◆ Exercise description
Rewrite the rows below with "Facebook" renamed to "Instagram" wherever it occurs, keeping everything else unchanged.

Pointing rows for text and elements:

- - - - - - -

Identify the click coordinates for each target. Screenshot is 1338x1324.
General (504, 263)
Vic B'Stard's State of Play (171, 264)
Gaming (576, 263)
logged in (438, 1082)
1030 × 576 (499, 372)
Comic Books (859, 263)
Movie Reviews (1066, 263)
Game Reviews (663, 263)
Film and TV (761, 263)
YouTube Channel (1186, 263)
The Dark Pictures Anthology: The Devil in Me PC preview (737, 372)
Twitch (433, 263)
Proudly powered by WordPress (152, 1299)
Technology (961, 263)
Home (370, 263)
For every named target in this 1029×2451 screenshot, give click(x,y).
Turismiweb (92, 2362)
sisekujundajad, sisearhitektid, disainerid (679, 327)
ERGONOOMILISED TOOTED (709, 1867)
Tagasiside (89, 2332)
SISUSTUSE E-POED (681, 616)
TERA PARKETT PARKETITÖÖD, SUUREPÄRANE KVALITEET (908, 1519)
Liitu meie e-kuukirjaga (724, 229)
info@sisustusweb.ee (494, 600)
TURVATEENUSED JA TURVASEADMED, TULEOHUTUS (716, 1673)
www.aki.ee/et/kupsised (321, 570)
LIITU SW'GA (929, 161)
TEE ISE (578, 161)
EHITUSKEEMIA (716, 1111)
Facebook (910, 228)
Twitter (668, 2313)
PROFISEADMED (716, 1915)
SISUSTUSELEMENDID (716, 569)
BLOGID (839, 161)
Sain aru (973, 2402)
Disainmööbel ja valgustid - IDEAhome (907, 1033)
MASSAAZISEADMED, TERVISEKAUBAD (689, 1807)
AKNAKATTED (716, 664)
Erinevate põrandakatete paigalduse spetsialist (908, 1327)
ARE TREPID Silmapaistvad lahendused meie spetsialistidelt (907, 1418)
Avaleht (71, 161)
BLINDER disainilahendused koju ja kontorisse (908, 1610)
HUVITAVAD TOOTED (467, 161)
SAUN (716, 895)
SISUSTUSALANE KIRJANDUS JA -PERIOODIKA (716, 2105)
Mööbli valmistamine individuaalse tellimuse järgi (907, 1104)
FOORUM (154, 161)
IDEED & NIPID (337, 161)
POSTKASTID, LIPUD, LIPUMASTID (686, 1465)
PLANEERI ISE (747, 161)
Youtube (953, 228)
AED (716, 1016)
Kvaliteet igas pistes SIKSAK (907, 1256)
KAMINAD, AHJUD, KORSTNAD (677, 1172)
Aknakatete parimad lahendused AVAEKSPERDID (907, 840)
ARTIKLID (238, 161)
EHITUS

- - - - - - -

◆ Complete output
Identify the click coordinates for each target. Screenshot is 1338x1324.
General (504, 263)
Vic B'Stard's State of Play (171, 264)
Gaming (576, 263)
logged in (438, 1082)
1030 × 576 (499, 372)
Comic Books (859, 263)
Movie Reviews (1066, 263)
Game Reviews (663, 263)
Film and TV (761, 263)
YouTube Channel (1186, 263)
The Dark Pictures Anthology: The Devil in Me PC preview (737, 372)
Twitch (433, 263)
Proudly powered by WordPress (152, 1299)
Technology (961, 263)
Home (370, 263)
For every named target in this 1029×2451 screenshot, give click(x,y).
Turismiweb (92, 2362)
sisekujundajad, sisearhitektid, disainerid (679, 327)
ERGONOOMILISED TOOTED (709, 1867)
Tagasiside (89, 2332)
SISUSTUSE E-POED (681, 616)
TERA PARKETT PARKETITÖÖD, SUUREPÄRANE KVALITEET (908, 1519)
Liitu meie e-kuukirjaga (724, 229)
info@sisustusweb.ee (494, 600)
TURVATEENUSED JA TURVASEADMED, TULEOHUTUS (716, 1673)
www.aki.ee/et/kupsised (321, 570)
LIITU SW'GA (929, 161)
TEE ISE (578, 161)
EHITUSKEEMIA (716, 1111)
Instagram (910, 228)
Twitter (668, 2313)
PROFISEADMED (716, 1915)
SISUSTUSELEMENDID (716, 569)
BLOGID (839, 161)
Sain aru (973, 2402)
Disainmööbel ja valgustid - IDEAhome (907, 1033)
MASSAAZISEADMED, TERVISEKAUBAD (689, 1807)
AKNAKATTED (716, 664)
Erinevate põrandakatete paigalduse spetsialist (908, 1327)
ARE TREPID Silmapaistvad lahendused meie spetsialistidelt (907, 1418)
Avaleht (71, 161)
BLINDER disainilahendused koju ja kontorisse (908, 1610)
HUVITAVAD TOOTED (467, 161)
SAUN (716, 895)
SISUSTUSALANE KIRJANDUS JA -PERIOODIKA (716, 2105)
Mööbli valmistamine individuaalse tellimuse järgi (907, 1104)
FOORUM (154, 161)
IDEED & NIPID (337, 161)
POSTKASTID, LIPUD, LIPUMASTID (686, 1465)
PLANEERI ISE (747, 161)
Youtube (953, 228)
AED (716, 1016)
Kvaliteet igas pistes SIKSAK (907, 1256)
KAMINAD, AHJUD, KORSTNAD (677, 1172)
Aknakatete parimad lahendused AVAEKSPERDID (907, 840)
ARTIKLID (238, 161)
EHITUS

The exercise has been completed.